Copy each line of the data below with the word "computer".

SOURCE INFORMATION below:

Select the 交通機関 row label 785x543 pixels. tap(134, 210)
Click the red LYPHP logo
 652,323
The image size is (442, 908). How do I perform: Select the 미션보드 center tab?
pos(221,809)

End of SOURCE INFORMATION.
SOURCE INFORMATION below:

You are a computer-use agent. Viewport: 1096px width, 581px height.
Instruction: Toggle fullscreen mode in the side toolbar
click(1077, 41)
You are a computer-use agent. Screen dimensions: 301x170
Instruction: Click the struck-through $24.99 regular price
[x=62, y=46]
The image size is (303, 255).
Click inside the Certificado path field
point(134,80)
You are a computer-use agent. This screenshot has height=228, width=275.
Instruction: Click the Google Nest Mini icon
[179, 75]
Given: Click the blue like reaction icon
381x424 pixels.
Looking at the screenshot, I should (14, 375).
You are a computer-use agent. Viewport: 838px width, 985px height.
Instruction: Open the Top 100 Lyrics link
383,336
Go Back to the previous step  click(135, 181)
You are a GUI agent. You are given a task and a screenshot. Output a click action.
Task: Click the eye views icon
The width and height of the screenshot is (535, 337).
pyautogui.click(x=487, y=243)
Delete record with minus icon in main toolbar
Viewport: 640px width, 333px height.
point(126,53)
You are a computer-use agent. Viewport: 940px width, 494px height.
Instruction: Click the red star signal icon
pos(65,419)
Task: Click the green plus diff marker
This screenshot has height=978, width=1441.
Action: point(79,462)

End of SOURCE INFORMATION.

WRITTEN ANSWER
You are a computer-use agent. Viewport: 1096px width, 581px height.
You are a computer-use agent. Screen dimensions: 301x170
You are a computer-use agent. This screenshot has height=228, width=275.
You are a computer-use agent. Viewport: 838px width, 985px height.
You are a computer-use agent. Viewport: 940px width, 494px height.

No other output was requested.